[Problem details] Make an exact copy of the entries, taking out every picture.

[Provided records]
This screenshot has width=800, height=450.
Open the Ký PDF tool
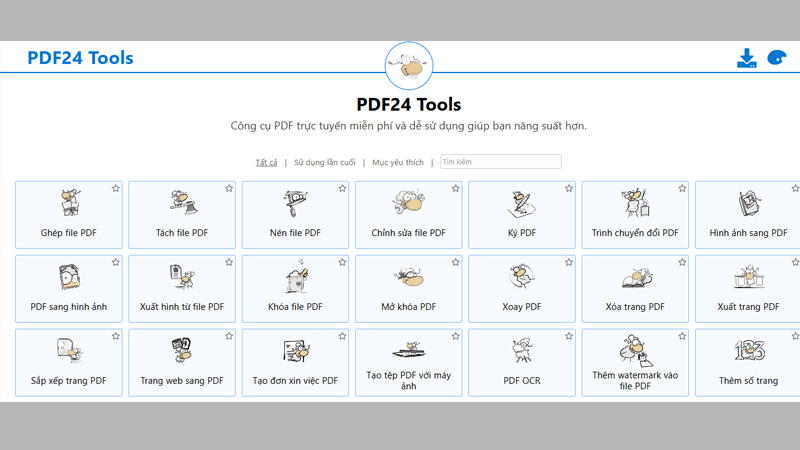[x=521, y=215]
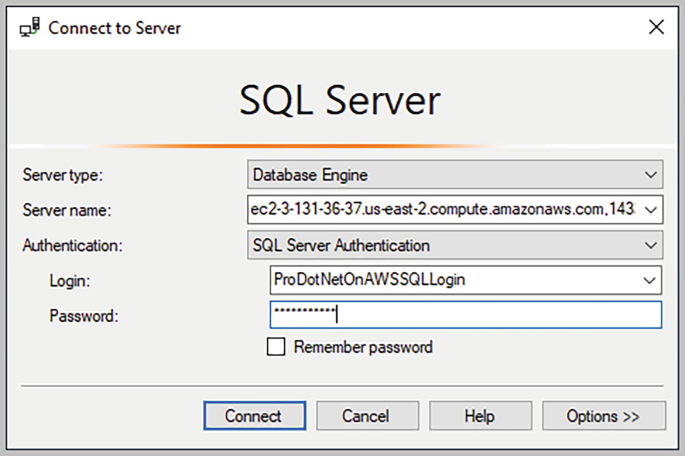Viewport: 685px width, 456px height.
Task: Click the Remember password label text
Action: click(363, 347)
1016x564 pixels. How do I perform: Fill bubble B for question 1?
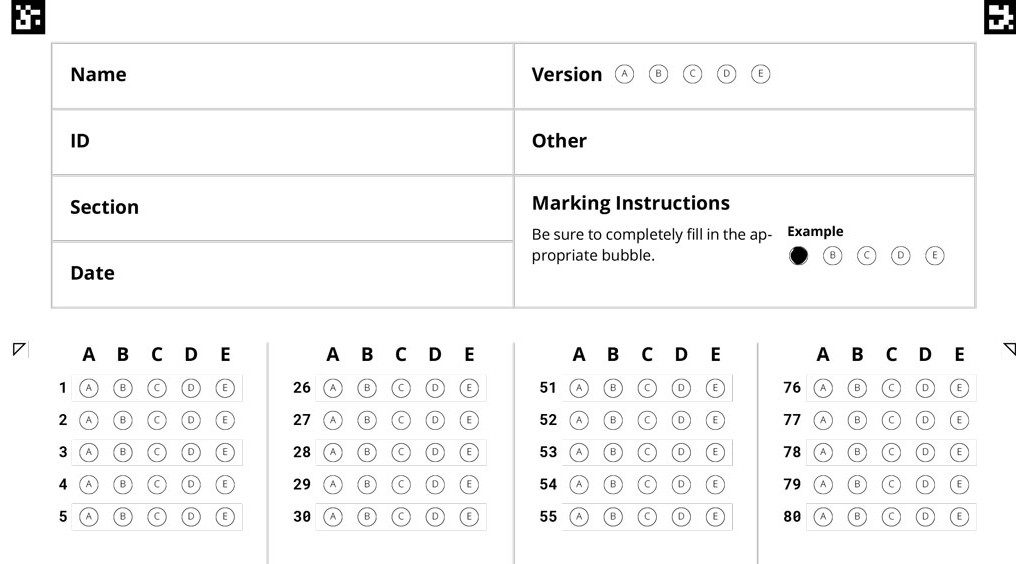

[Result of the exercise]
This screenshot has width=800, height=450.
Open the Ký PDF tool
[x=521, y=215]
Viewport: 685px width, 456px height.
Task: Click the Remember password label text
Action: click(363, 347)
1016x564 pixels. How do I perform: Fill bubble B for question 1?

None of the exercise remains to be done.